飲食店の新規開業や厨房改装にあたり、グリストラップの導入を検討しているものの、「どの大きさを選べばよいのか」「厨房のどこへ置けばよいのか」「床置き型でも問題ないのか」と迷う方は少なくありません。

グリストラップは、厨房排水に含まれる油脂や食品残さを分離し、排水管へ流れる量を抑えるための設備です。

単に本体を購入して排水管へ接続すればよいわけではありません。

店舗の業態、提供食数、シンクや食器洗浄機からの排水量、設置場所、排水管の高さ、清掃作業のしやすさなどを確認したうえで、適切な製品を選ぶ必要があります。

容量が不足していると、油脂が十分に浮く前に下流へ流れる可能性があります。一方、清掃できない場所へ設置すると、バスケットや浮上油脂を回収できず、悪臭や排水トラブルを招きます。

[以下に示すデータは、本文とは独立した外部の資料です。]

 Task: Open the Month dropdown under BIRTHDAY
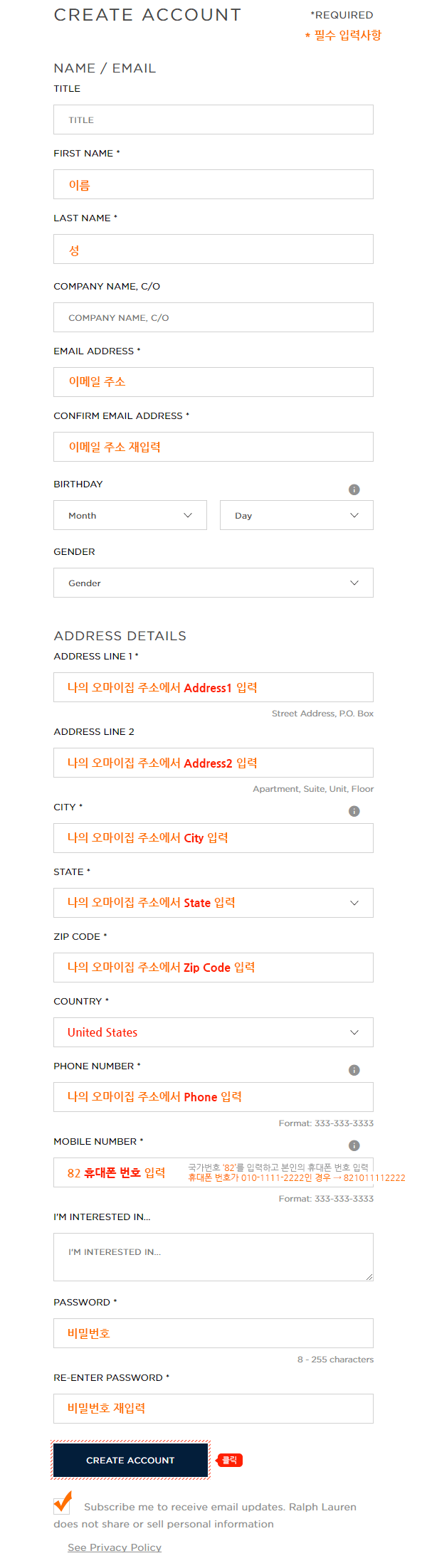[130, 514]
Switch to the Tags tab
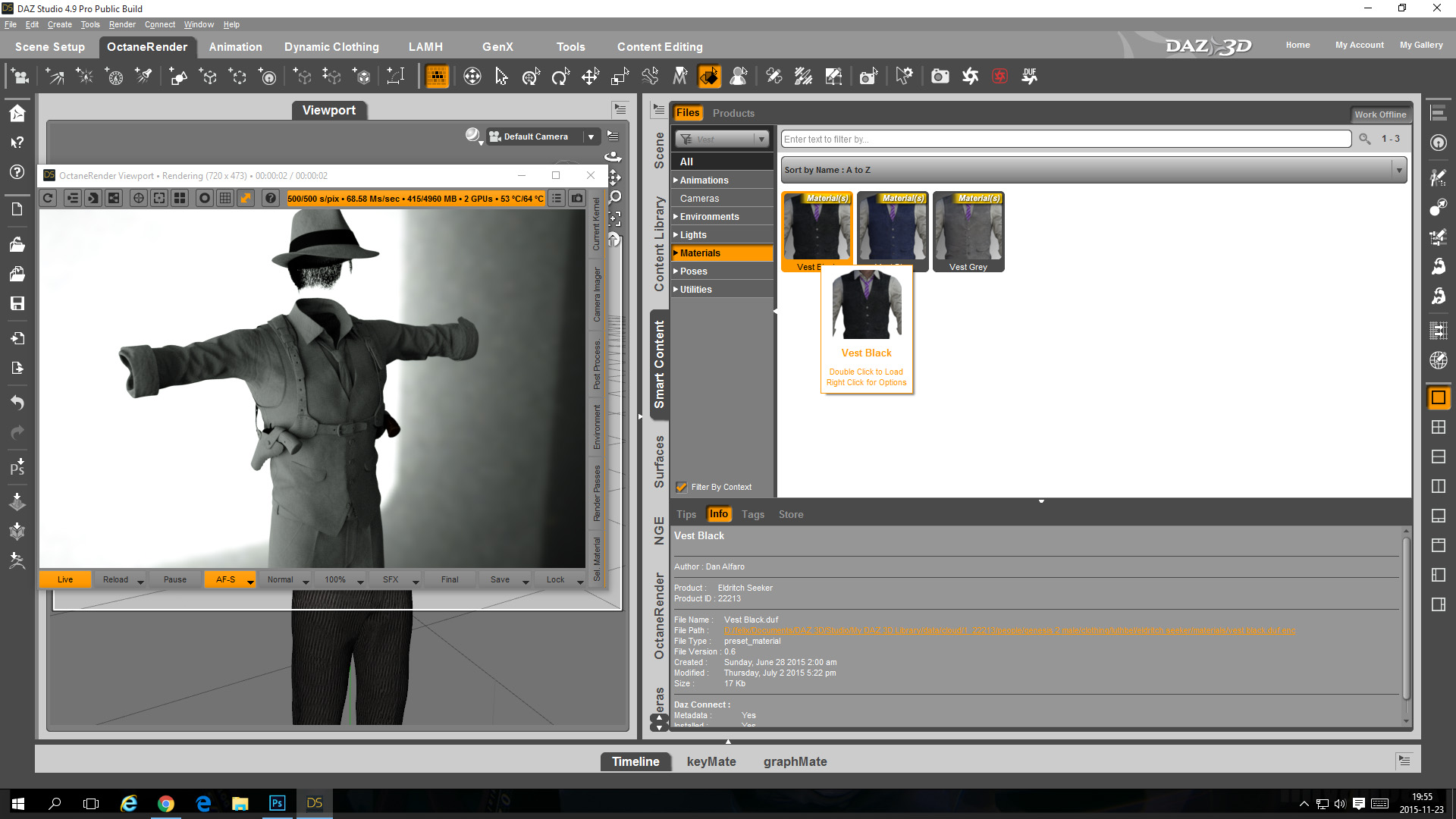This screenshot has height=819, width=1456. coord(752,514)
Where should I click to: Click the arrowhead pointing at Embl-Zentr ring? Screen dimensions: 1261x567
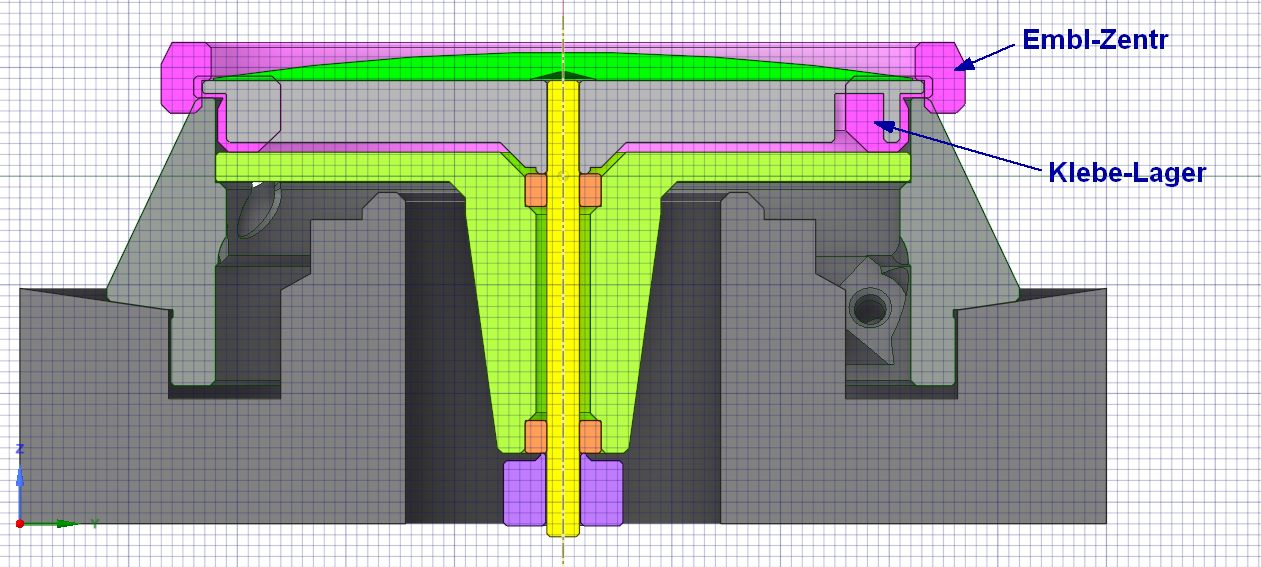click(964, 65)
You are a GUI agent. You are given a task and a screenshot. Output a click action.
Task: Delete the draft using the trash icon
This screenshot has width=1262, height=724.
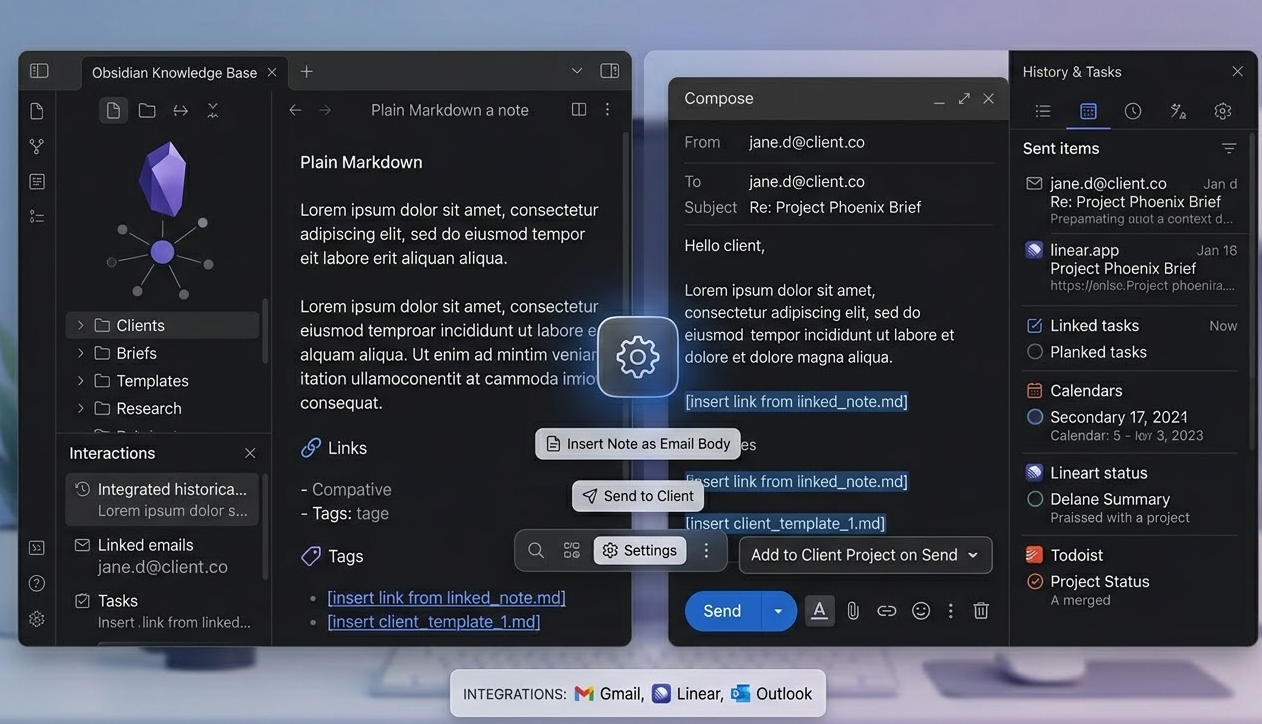(981, 610)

この記事では、グリストラップを導入する前に確認したい基本ポイントを、初めて飲食店を開業する方にも分かりやすく解説します。

グリストラップを導入する目的

グリストラップは、厨房排水に含まれる油脂、食品残さ、細かな沈殿物などを、排水管へ流す前に分離・収集する設備です。

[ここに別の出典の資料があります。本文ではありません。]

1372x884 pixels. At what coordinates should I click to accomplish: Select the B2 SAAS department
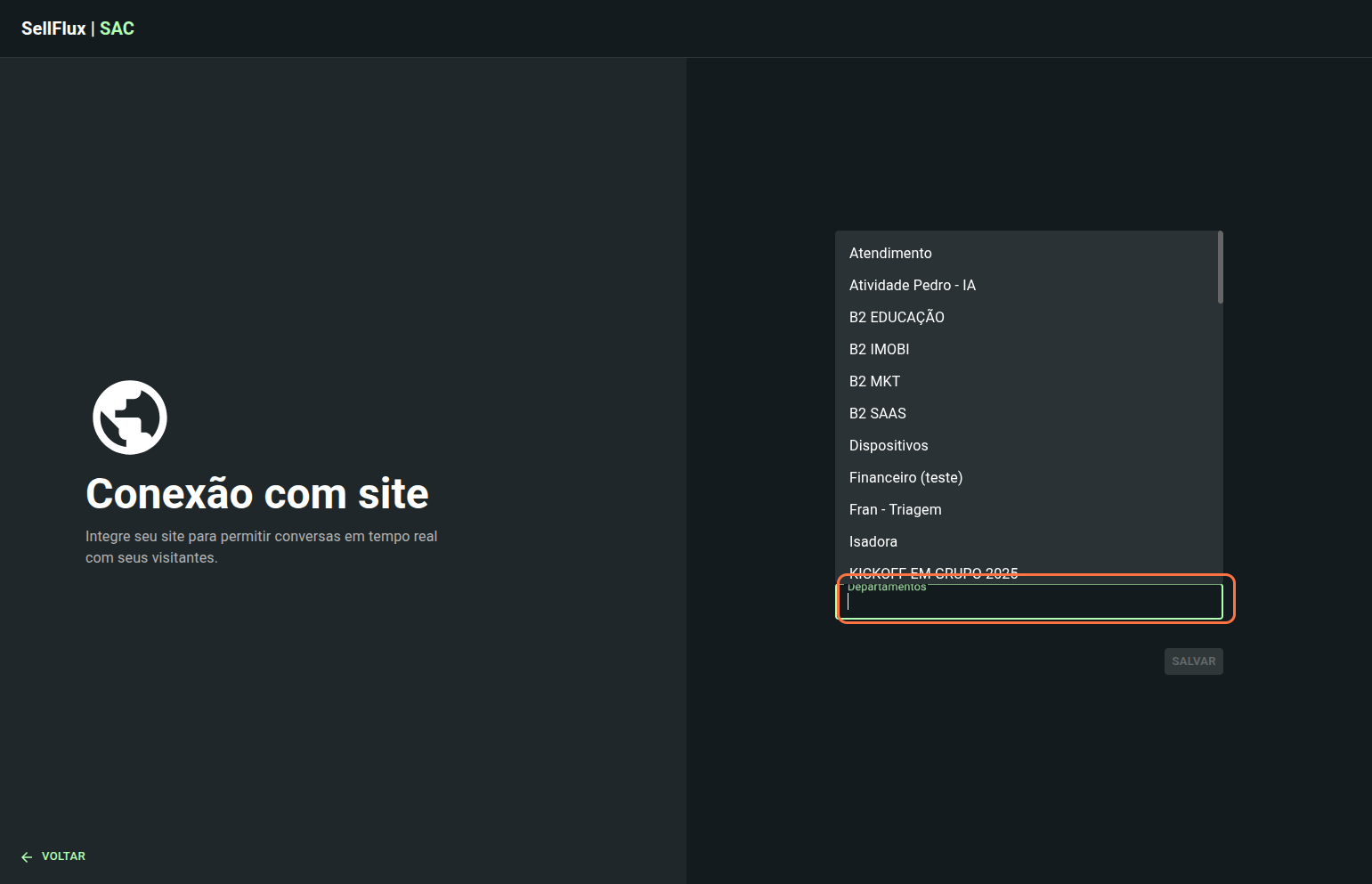877,414
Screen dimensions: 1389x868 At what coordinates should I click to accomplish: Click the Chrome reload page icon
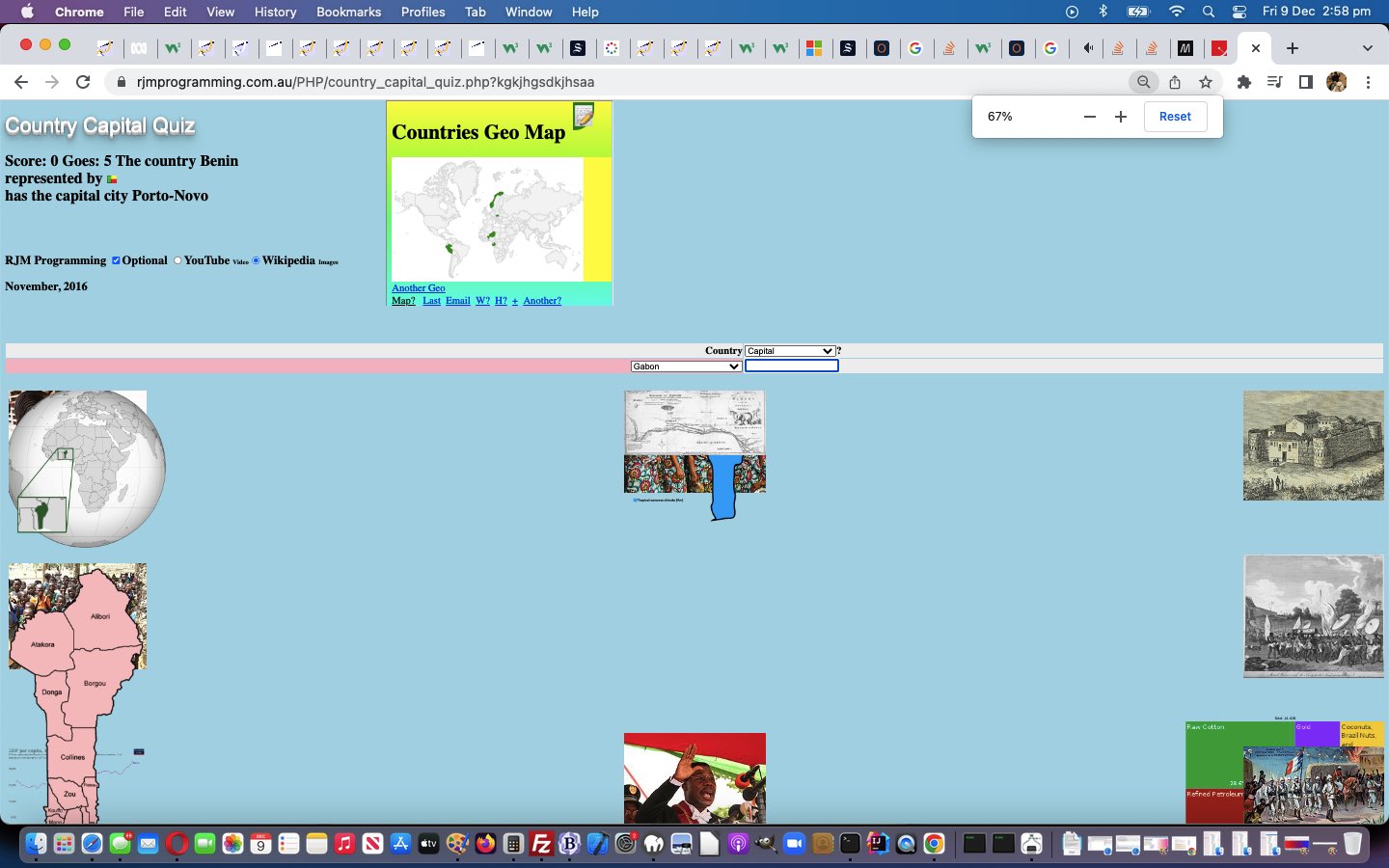pos(83,82)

一般的なグリストラップでは、主に次の仕組みを利用しています。

  • バスケットで大きな食品残さを受け止める
  • 水より軽い油脂を水面へ浮かせる
  • 水より重い細かな残さや汚泥を槽底へ沈める
  • 仕切り板によって排水の流れを緩やかにする
  • トラップ管から水面下の排水を流出口へ送る

グリストラップは、油脂を自動的に消滅させる設備ではありません。

分離された食品残さ、浮上油脂、汚泥を定期的に回収することを前提として機能します。

導入前に確認したい基本ポイント一覧

確認項目主な確認内容
設置の必要性自治体、下水道担当部署、施設管理者の基準
店舗の業態油脂・食品残さの発生量、提供メニュー
必要な容量・性能食数、店舗面積、排水量、阻集グリース量
設置場所屋内・屋外・床置き・埋設など
排水経路流入口・流出口の高さ、配管口径、勾配
清掃スペース蓋や内部部品を取り外せる空間
蓋の仕様歩行、台車、車両などの荷重条件
維持管理清掃担当者、頻度、回収物の処理方法
導入費用本体、施工、配管、床工事、保守費用

ポイント1:設置の必要性と地域のルールを確認する

飲食店や給食施設など、油脂を含む厨房排水が発生する施設では、排水管や下水道施設への油脂流出を防ぐため、グリース阻集器の設置が求められることがあります。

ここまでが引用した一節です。